If snow is not wet and sticky, rakes having closer tine spacing (1” rather than 11/2″) leave less snow behind. For very light fluffy snow, “snow flaps” added to the rake just ahead of the tines provides the best clearing action. Regular truck mud flaps which are readily available and inexpensive work well for this purpose. [Contact the address at the end of this article for tips on how to attach flaps.] Note that the same flaps attached behind the tines for spring regrading can help prevent splatter from reaching the front of the truck.
The rake’s wheels should be left on to support its weight for clearing extremely wet (slushy) or light snowfalls. However, wheels can often be removed to get them out of the way for clearing deeper snowfalls. The rolling action of the snow following the curve of the tines helps to support the weight of the rake once it is into a “pass.” Caution must be exercised and speed reduced while starting each new pass in case the tines “grab” the road surface.
The rake can also be used midwinter to break up packed snow and soft ice, especially in midday after the sun has warmed the surface or following a sleet storm before the stuff freezes. One trick is to travel with a sander and the rake, breaking up ice with the rake where you can and spreading sand where the sun has not hit or the ice is too stubborn. Sometimes the scarifying action can help bring up sand that has begun to melt through the ice or even roughen the ice before it freezes to provide some “emergency traction.”

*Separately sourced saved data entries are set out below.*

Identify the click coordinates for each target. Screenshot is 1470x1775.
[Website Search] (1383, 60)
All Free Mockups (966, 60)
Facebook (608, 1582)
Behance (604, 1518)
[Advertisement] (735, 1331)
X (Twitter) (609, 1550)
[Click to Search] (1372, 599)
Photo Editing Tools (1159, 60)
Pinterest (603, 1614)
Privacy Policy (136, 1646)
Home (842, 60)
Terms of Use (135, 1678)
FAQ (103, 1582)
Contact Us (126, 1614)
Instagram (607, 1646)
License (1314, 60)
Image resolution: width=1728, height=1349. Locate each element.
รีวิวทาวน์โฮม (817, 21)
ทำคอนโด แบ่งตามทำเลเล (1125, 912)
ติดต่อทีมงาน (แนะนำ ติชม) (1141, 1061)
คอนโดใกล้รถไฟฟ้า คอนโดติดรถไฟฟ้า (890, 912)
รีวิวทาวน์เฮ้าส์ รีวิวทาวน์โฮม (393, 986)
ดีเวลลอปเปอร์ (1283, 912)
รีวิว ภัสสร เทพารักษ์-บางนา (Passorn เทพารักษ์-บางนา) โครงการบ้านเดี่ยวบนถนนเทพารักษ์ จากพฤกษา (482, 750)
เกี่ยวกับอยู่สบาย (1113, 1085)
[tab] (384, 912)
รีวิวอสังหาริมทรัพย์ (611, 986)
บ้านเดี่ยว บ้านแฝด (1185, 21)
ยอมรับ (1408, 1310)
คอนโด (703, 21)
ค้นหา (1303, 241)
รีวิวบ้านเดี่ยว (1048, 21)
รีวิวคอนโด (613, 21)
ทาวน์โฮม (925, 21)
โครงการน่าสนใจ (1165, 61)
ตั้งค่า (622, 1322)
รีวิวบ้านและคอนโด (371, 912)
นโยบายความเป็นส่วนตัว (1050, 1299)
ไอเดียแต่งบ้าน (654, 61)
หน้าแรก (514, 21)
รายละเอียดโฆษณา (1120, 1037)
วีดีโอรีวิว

Rakes can sometimes work better than a plow even for clearing pavement, especially if the pavement is old and uneven, because the flexibility of the tines can allow the rake to follow contours more effectively than a plow.
If your roads have already frozen to the point where your conventional snowplow is at its best, remember these tips when we get our annual January Thaw, and particularly when late winter snows fall on roads that have already begun to see the ravages of MUD SEASON.
The grader rake we speak of is often called a “rock rake” as a carry-over from the traditional role drag rakes played cleaning up rocks behind a motor grader. Because of the increased dynamics and control gained by mounting the rake in front of the truck on the snowplow hoist, this attachment is used for grading as well as raking.